Chloroplast genome sequencing is becoming useful for creating various DNA barcodes. Currently, the utilization of non-coding genes is vital for the systematics and development of flowering plants' plastid DNA barcode. The current work aimed to evaluate the molecular evolution in the almond genus for taxonomic levels and applicability of the two-hotspot barcode plastid coding genes, trnH- and psbA. In this instance, 14 of subg. Amygdalus species of chloroplast genomes were chosen for sequence annotation to look for the highly variable coding DNA barcode sections. Twelve genera were retrieved from the database, while two genera—including the bitter and sweet haplotype—were based on the data of the present study. Results indicated two plastid genes trnH- psbA, with an average length of 1058 bp, has been anticipated to have the higher nucleotide diversity, was the most variable area within the coding genes in the 14 specimens tested.
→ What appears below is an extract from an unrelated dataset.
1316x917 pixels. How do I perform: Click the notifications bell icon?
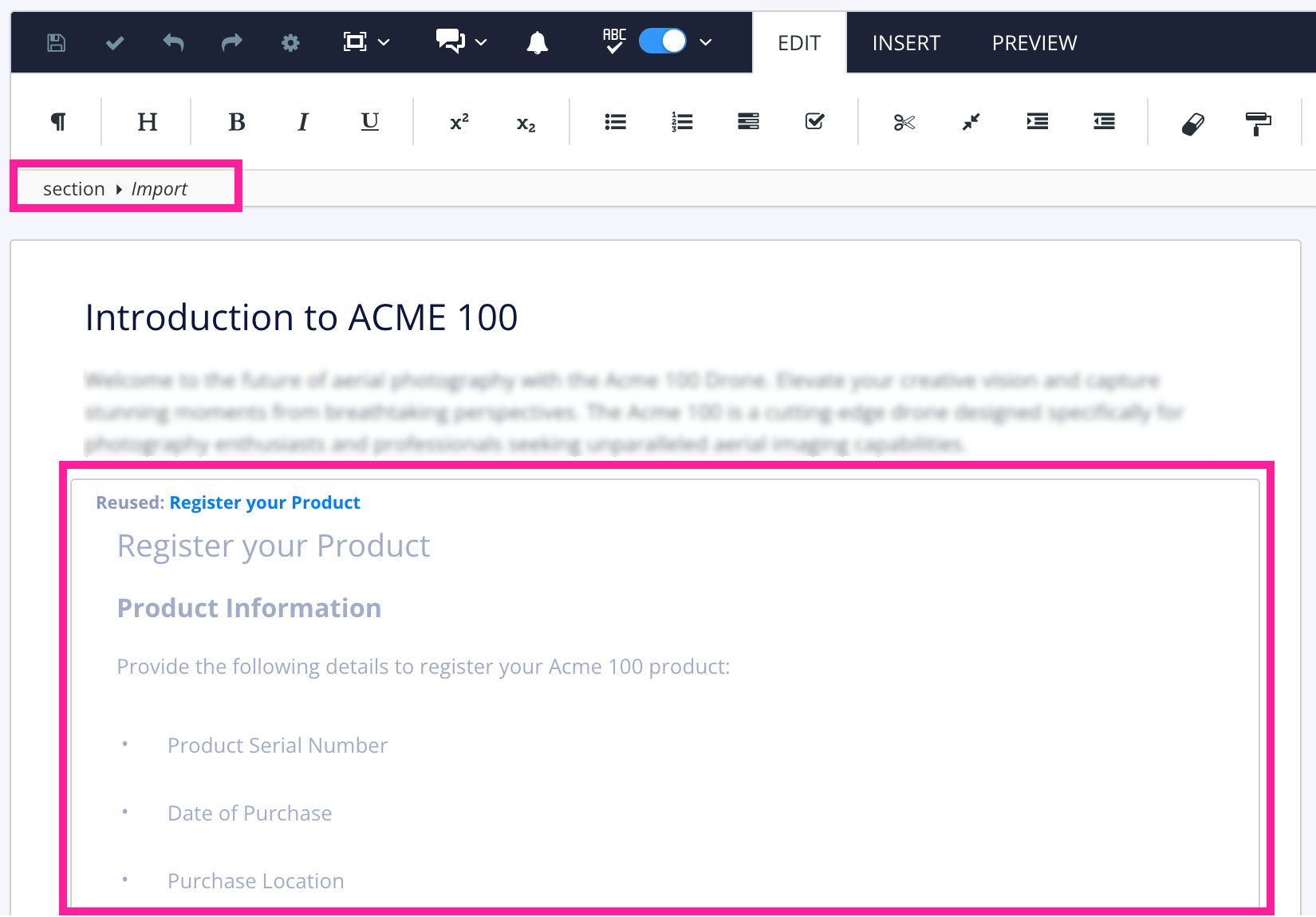[538, 42]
The phylogenetic tree was accurately drawn the monophyletic annotations, providing clear identification without overlap across species among the bitter and sweet almond. The outcomes of data suggest that the sweet almond underwent a domestication happening that originated from the wild almond, peach, and cherry. Whereas the bitter almond was integrated with the wild and cultivated peach indicated its compatibility as the main standard rootstock of peach germplasm. The results obtained here, put forward the domain of the domain of trnH- psbA genes as the most promising coding plastid DNA barcode among the bitter and sweet almond at low taxonomic levels.